Bull Solet Annuere (Regula bullata) (1223)
https://franciscan-archive.org/patriarcha/opera/regula-e.html
(08/12/2014)
La fondation de Lavra
Le document est extrait d’une hagiographie, c’est-à-dire une œuvre qui démontre la sainteté de la personne dont la vie est rapportée. Ici, il s’agit d’Athanase, fondateur du monastère de Lavra. Avant cette construction, le mont Athos était un lieu où vivaient des ermites : c’est d’ailleurs pour y mener cette vie qu’Athanase s’y rend d’abord. La fondation de Lavra change complètement la physionomie de ce qu’on va appeler la « sainte montagne ». Athanase reprend le modèle de la laure : il construit un monastère où les moines vont mener une vie cénobitique avec, à l’écart du monastère, des cellules pour ceux qui auront été jugés dignes de mener une vie érémitique. Les travaux menés par Athanase vont plus loin que l’autosuffisance : il s’agit de dégager des surplus commerciaux qui seront vendus (c’est le rôle du port) afin d’obtenir des revenus permettant de faire fonctionner le monastère. Le rayonnement du monastère apparaît très tôt avec la création de monastères dépendants : les métoques.
24. [De nombreux disciples rejoignent Athanase qui a commencé à construire un monastère]
25. Avec leur assistance et leur travail, et grâce à la participation d’en haut de la force divine appelée par les prières d’Athanase, une église fut construite, la plus belle qui soit, disposée en forme de croix, et consacrée à notre très sainte Dame, la Mère du Seigneur ; elle était flanquée de chaque côté de deux petites églises à coupole adaptées à ce qui convient à des oratoires, l’une étant dédiée aux saints Quarante Martyrs, l’autre à Nicolas le Thaumaturge […]. Puis il entreprit les constructions auxquelles il avait d’abord pensé : il fit construire des cellules qui furent disposées en quadrilatère autour de l’église — au milieu des cellules placées côte-à-côte se tenait l’église, semblable à un œil voyant partout. Puis il prépara un réfectoire contenant vingt tables de marbre blanc, chacune convenant à douze convives. Puis il fonda une infirmerie, une hôtellerie et un bain pour les malades.

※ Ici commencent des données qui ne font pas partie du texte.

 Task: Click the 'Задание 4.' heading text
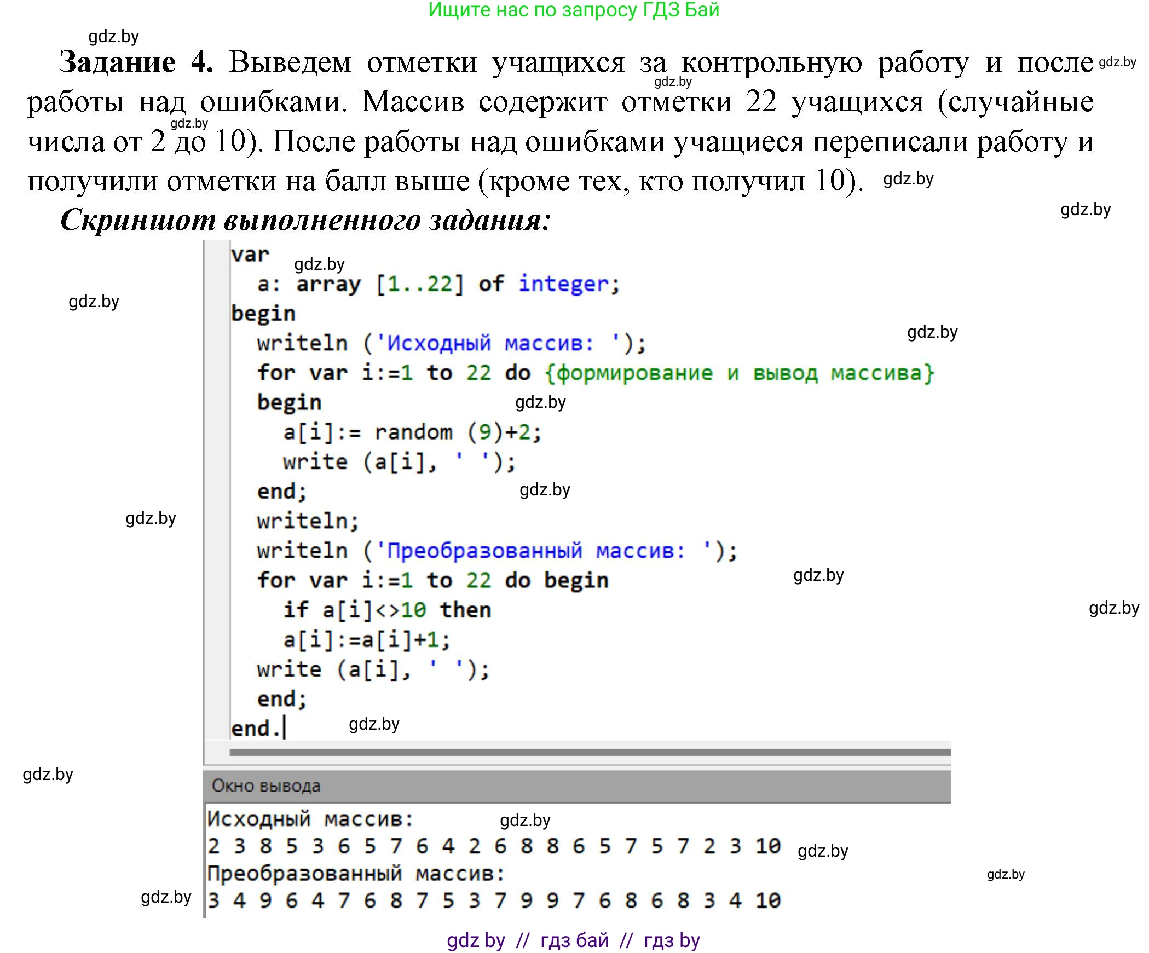[x=136, y=62]
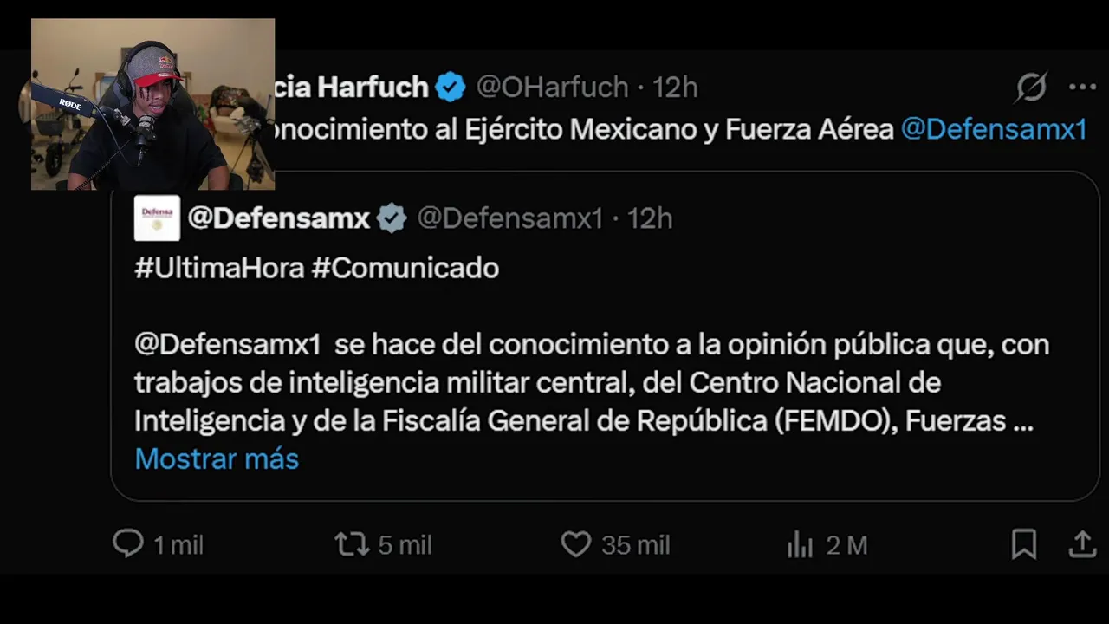Bookmark this post
This screenshot has height=624, width=1109.
click(x=1024, y=544)
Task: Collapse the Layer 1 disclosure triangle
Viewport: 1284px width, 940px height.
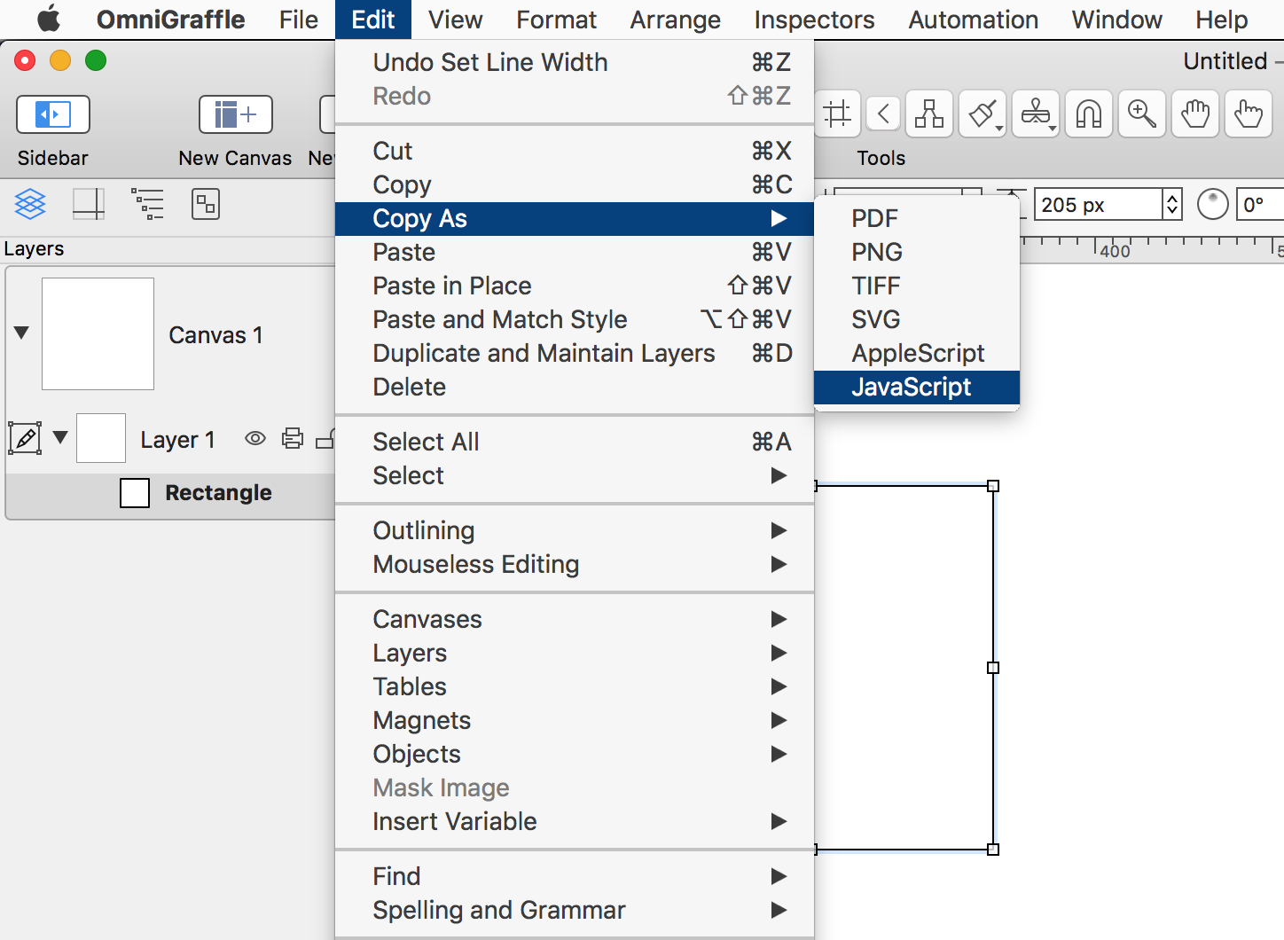Action: coord(60,437)
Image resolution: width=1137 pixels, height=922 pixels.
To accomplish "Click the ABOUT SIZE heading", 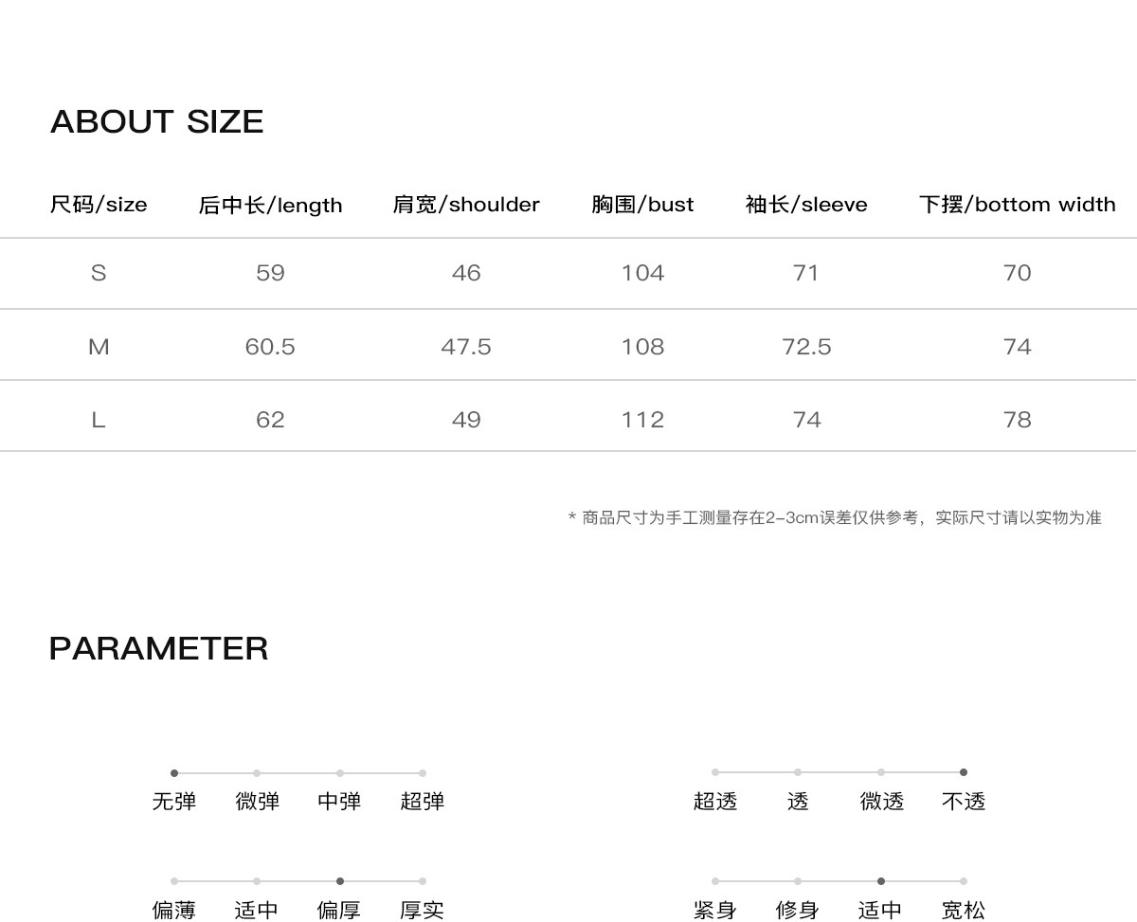I will [157, 121].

La laure manquait d’eau […]. Il entreprit alors de creuser le sol et perça ces lieux élevés et escarpés, plaça des canalisations dans les fossés et conduisit un torrent d’eau depuis divers lieux vers le monastère ; il la répartit pour les besoins des différentes diaconies [= les services qui font fonctionner les monastères], la fit couler vers les cellules et pourvut ainsi abondamment les différentes parties de la laure. Par des canalisations, il anima deux moulins grâce à un bief, les arbres fruitiers furent ainsi arrosés, les jardins irrigués, les lavoirs pour les vêtements des frères remplis et l’on put puiser de l’eau pour les animaux.
Il n’est pas possible de parler ici en détail de tout ce qui concerne les autres bâtiments de service et les églises, la plantation de vignes et d’arbres, la construction de lieux d’érémitisme et de cellules pour ceux qui vivaient dans les métoques de la montagne, la fabrication de zones d’accostage dans le port et toutes ses autres œuvres […].
26. Après cela, il commença à établir des règles et les dispositions ecclésiastiques pour le bon ordonnancement du service de l’âme, et comment il convient de chanter des hymnes à Dieu selon la suite des heures du jour et de la nuit.
Vie de saint Athanase l’Athonite, éd. L. Petit, Analecta Bollandiana 25 (1906), p. 31 sq.